There they were — those conspicuous sensations that arise when facing internal resistance…
- My stomach was tight
- My jaw, tongue, and throat were tight
- And my breathing… well… let’s just say it was not free.
Mentally, it was like thinking a million things at once and nothing at all at the same time.
Another example:
I used to hate doing the dishes. And I don’t mean just as a kid growing up…
Why the heck am I telling you this? Bear with me — it’s a real life example to help you take your Awareness Through Movement practice off the mat…
Sean and I have a routine to help us manage our time. The cook doesn’t clean up afterward. Our schedules being what they are, Sean usually cooks (which is great because he’s the better cook)! That means I’m usually the one to clean up.

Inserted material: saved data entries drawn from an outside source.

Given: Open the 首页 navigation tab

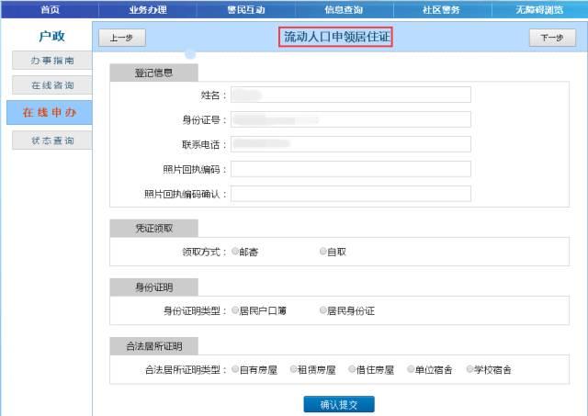Looking at the screenshot, I should pos(50,9).
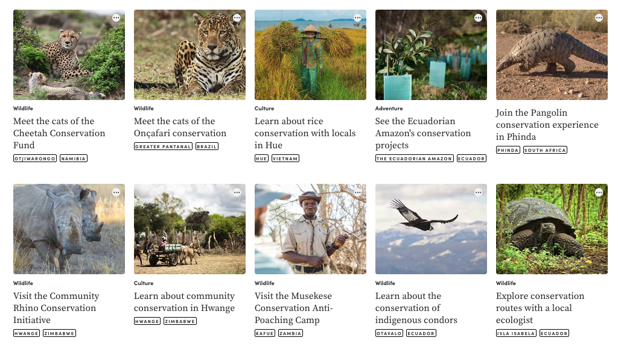Open more options on the cheetah card
The width and height of the screenshot is (618, 355).
116,18
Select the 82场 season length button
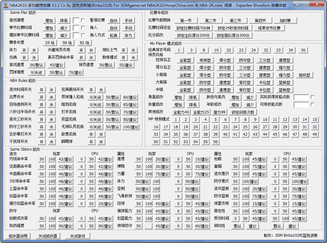Viewport: 327px width, 243px height. (x=84, y=42)
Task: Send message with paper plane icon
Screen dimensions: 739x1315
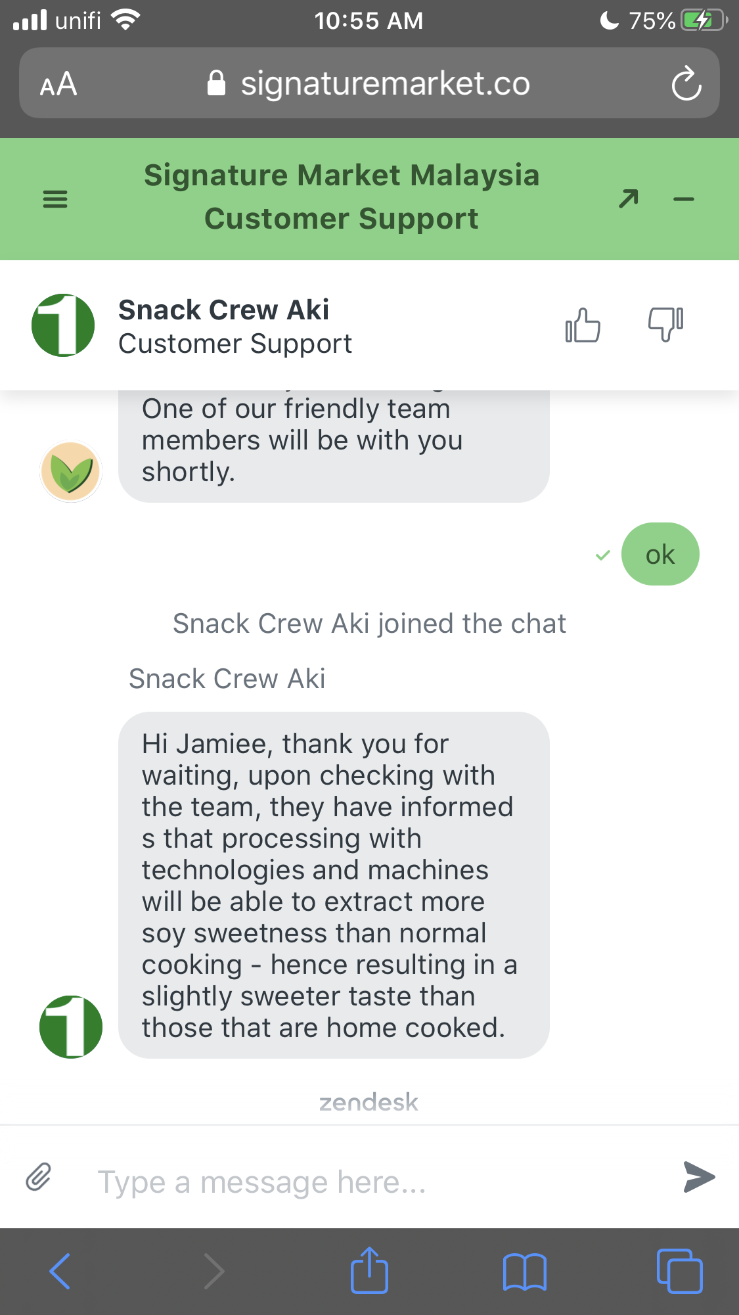Action: click(x=699, y=1176)
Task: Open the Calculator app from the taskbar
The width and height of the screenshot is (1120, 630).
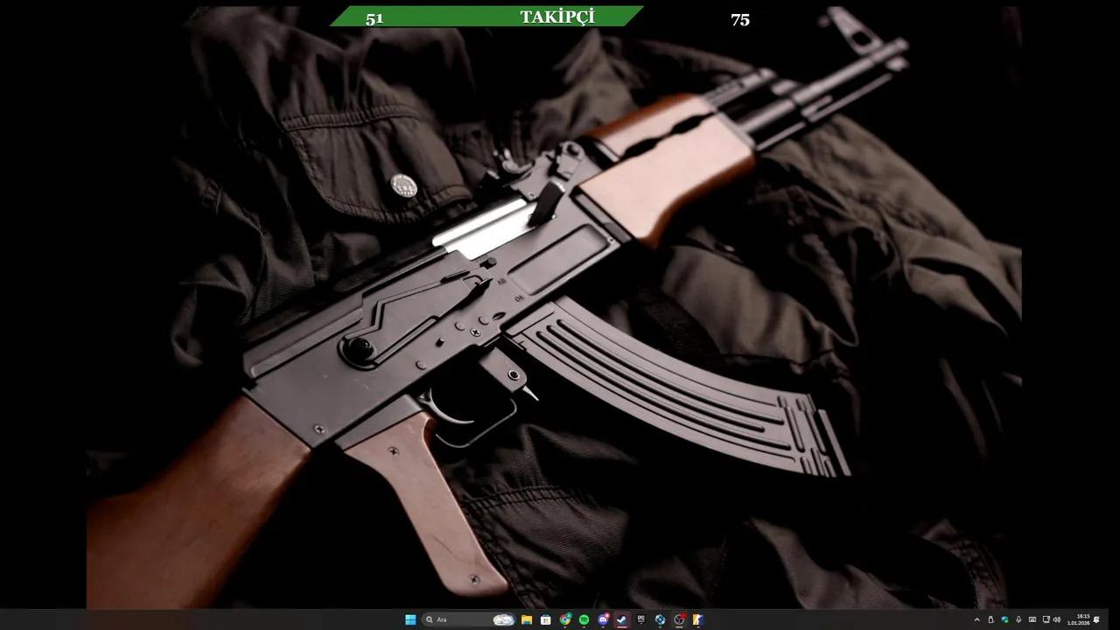Action: pos(545,620)
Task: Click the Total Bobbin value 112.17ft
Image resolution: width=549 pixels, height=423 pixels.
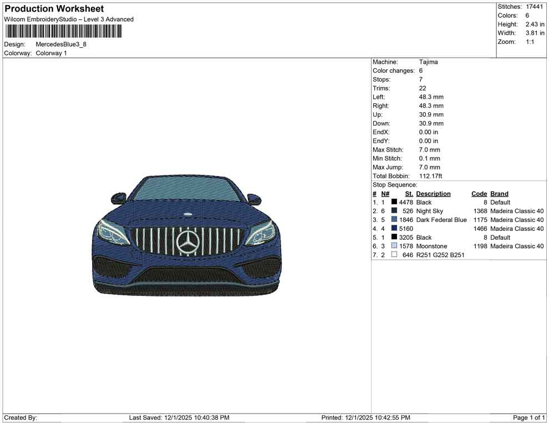Action: (x=431, y=175)
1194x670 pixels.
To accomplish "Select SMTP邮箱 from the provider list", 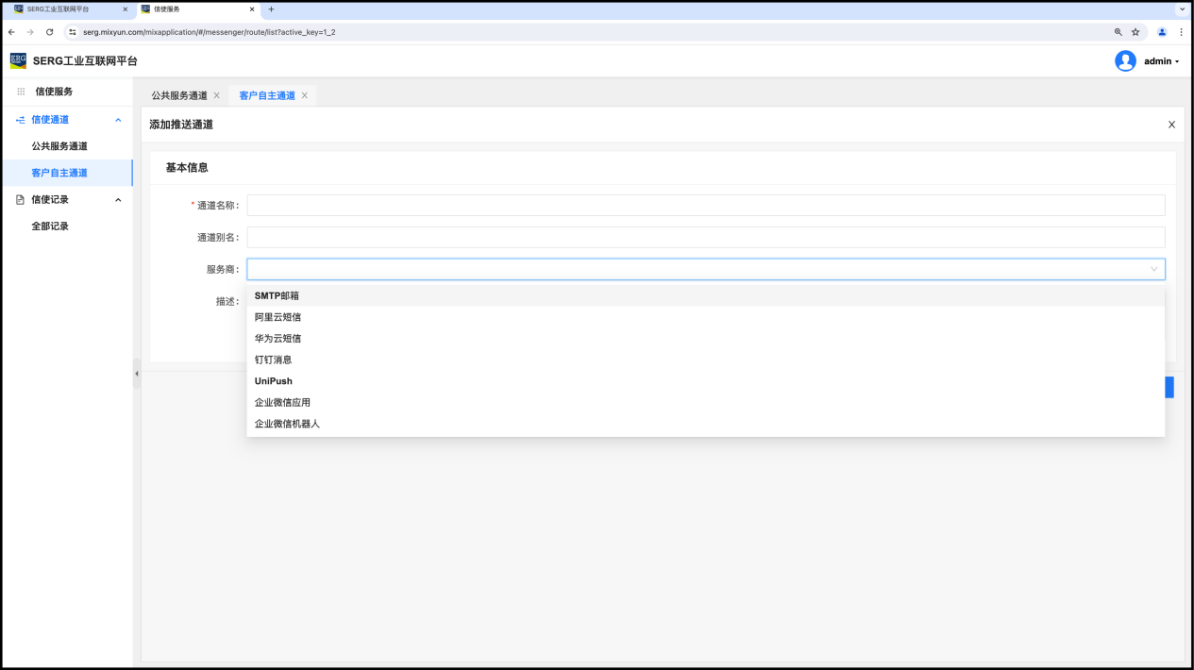I will coord(277,296).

For the longest time, getting myself up after dinner to clean the kitchen and do the dishes took a massive force of will. It felt like I had to haul my ass into the kitchen.
Thankfully, most days, once I got to it, it wasn’t all that bad. (A little mindfulness goes a long way ?).
Over the last few years, I’ve paid more attention to that resistance, and I’ve noticed that if I organize myself better….it’s not such a big deal to go do the dishes.
What Does it Mean to “Organize Yourself Better?”
For me, the first thing was to drop all the emotional baggage I’d acquired around doing the dishes from when I was a kid. For this little bit, it didn’t take much more than becoming aware that I’d developed a habit of thinking doing the dishes sucked.
In reality, it’s really quite lovely.
I’ve got a great view out our kitchen window at the sink. The water is luxuriously soft and warm. It can be kinda soothing actually.
But more than that, what made the biggest difference in getting myself to move to the kitchen to clean up easy, was organizing myself so I felt ready for movement…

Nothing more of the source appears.